Selon le chef du gouvernement, cette dissociation entre les deux dimensions de la Politique de Voisinage devrait être appuyée par «plus de différentiation», ce qui veut dire: favoriser les pays voisins ayant opté pour un rapprochement le plus étroit possible avec l’UE et encourager plus substantiellement les pays qui partagent avec l’UE les valeurs de démocratie, des droits de l’homme, de l’Etat de droit et de l’économie de marché.
Par ailleurs, Habib Essid a évoqué les multiples menaces qui pèsent sur la stabilité de la Tunisie, en particulier l’extension des zones de conflit, le terrorisme et leur corollaire de trafic illicite de tout genre (trafic d’armes, de marchandises, d’êtres humains, de drogue, blanchiment d’argent etc…) Il a estimé qu’une gestion sécuritaire et parcellaire de ces défis n’est ni efficace, ni suffisante.
Pour lui, les actes terroristes et criminels perpétrés récemment en Tunisie, en France, en Egypte, au Liban, au Mali, aux Etats-Unis et ailleurs, « démontrent une nouvelle fois la nécessité d’une stratégie solidaire et concertée de la lutte contre le terrorisme, la gestion des frontières et la résolution pacifique des conflits. »
Citant les questions qui sont prioritaires pour la Tunisie, Habib Essid a évoqué la situation en Libye et ses répercussions sur la stabilité du pays.
« Nous ne dirons jamais assez, le danger que représente la présence de Daech en Libye où il contrôle plus de 200 km des côtes libyennes ».
Et d’expliquer « Les trois dernières attaques terroristes perpétrées par Daech en Tunisie ont été planifiées en Libye, qui constitue désormais, une base arrière du terrorisme international et de la migration clandestine. Il importe pour nous de maintenir la pression sur toutes les parties en Libye afin de faire aboutir les efforts de médiation en cours de l’ONU ».
Habib Essid a assuré, à cet égard, que le gouvernement tunisien est disposé à prendre part au processus post conflit en Libye, une fois un accord définitif est atteint entre toutes les parties.
Sur la situation au Proche-Orient, le chef du gouvernement a indiqué qu’elle constitue un facteur potentiel d’instabilité pour toute la Méditerranée et entrave depuis des décennies le rapprochement et l’intégration de ses deux rives.
La Tunisie considère que l’Europe a sa place dans cette région pour aider à la reprise des négociations palestino-israéliennes et œuvrer pour leur aboutissement, en vue de l’établissement d’un Etat palestinien dans les frontières de 1967 et jouissant de sa pleine souveraineté.

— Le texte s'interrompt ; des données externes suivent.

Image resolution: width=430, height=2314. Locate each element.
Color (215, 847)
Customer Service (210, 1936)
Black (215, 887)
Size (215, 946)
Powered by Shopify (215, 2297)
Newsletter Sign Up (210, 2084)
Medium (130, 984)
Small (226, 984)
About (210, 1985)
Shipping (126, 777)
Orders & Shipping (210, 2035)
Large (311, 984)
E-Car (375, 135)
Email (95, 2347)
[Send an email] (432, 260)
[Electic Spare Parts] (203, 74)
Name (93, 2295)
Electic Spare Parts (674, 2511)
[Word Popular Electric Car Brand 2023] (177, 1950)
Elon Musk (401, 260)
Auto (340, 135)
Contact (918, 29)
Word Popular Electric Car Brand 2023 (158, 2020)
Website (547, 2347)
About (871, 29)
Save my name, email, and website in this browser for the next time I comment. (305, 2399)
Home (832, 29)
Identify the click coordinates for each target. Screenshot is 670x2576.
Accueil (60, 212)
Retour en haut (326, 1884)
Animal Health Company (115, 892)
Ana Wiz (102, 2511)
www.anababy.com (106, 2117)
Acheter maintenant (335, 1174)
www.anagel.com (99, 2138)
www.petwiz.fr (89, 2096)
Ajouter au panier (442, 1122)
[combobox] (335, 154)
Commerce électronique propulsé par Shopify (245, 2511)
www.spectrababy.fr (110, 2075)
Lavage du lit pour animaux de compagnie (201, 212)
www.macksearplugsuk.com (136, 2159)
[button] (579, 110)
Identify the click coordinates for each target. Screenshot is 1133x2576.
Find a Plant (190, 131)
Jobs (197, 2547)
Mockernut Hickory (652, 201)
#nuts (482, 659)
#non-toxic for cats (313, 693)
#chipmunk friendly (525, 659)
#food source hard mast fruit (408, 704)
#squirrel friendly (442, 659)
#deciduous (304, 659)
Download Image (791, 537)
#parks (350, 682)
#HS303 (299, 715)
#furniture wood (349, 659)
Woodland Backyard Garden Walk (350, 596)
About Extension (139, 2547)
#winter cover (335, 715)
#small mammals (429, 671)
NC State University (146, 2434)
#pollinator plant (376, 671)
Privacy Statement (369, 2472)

«MED-Rome Mediterranean Dialogues» se tient du 10 au 12 décembre à Rome avec la participation de dirigeants et de personnalités internationales représentant 40 pays dont le Roi de Jordanie, le ministre russe des Affaires étrangères, le chef de la diplomatie britannique, le Coordinateur de l’UE pour la lutte contre le terrorisme, le Commissaire européen aux migrations et le secrétaire général de la Ligue des Etats arabes. Cette rencontre vise la prospection d’idées et de solutions pour relever les défis qui se posent en Méditerranée.